MATERIAL TO PROCESS —
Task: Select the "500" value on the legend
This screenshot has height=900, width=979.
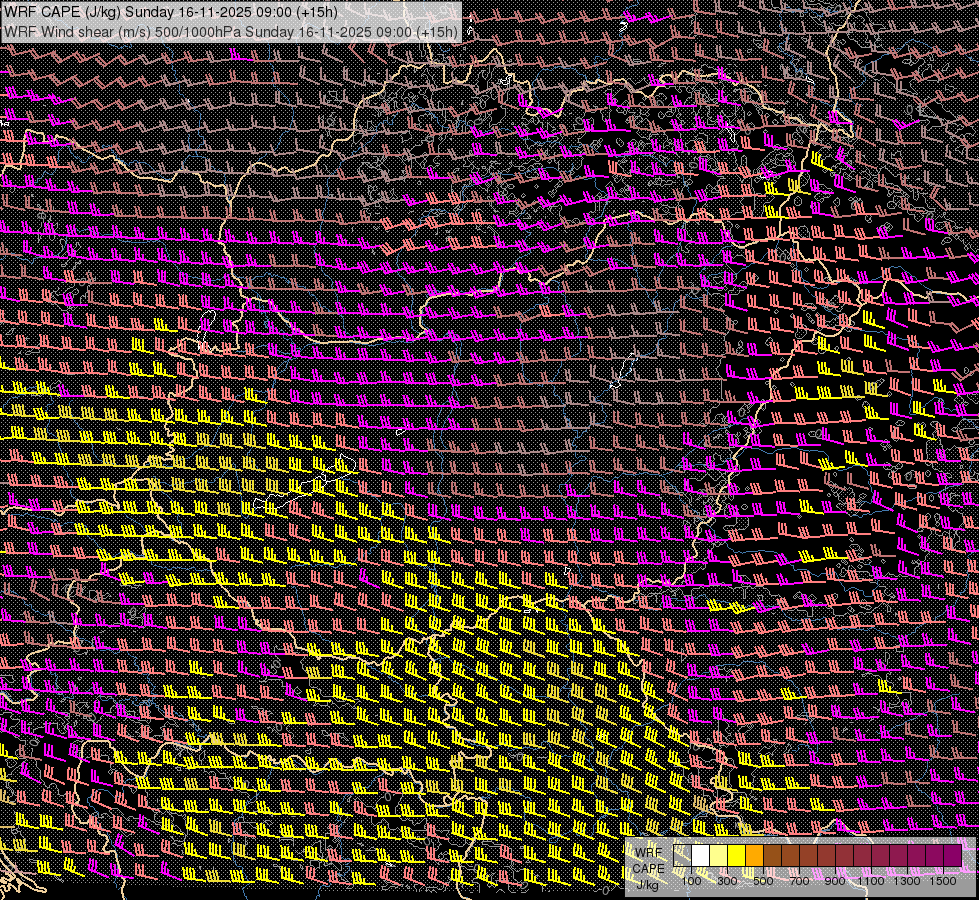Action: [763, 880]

--

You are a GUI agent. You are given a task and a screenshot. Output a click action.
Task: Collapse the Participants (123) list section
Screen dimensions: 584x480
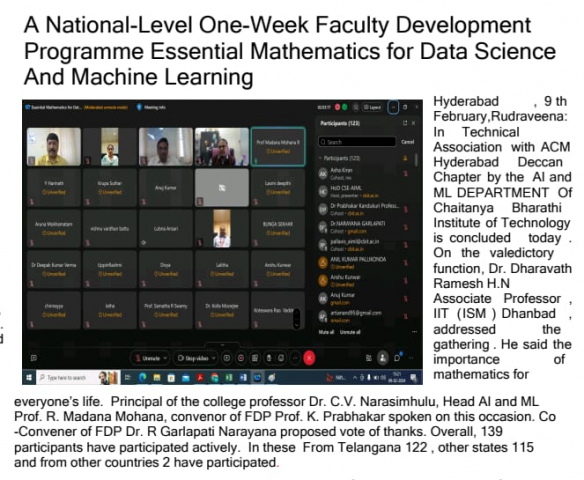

YOUR TASK —
Above are records; repeat only the lines starting at the line with "You are a GUI" and ending at the line with "Screen dimensions: 584x480", exactly as they appear, both included.

RESULT FOR THIS EXERCISE —
You are a GUI agent. You are given a task and a screenshot. Output a click action.
Task: Collapse the Participants (123) list section
Screen dimensions: 584x480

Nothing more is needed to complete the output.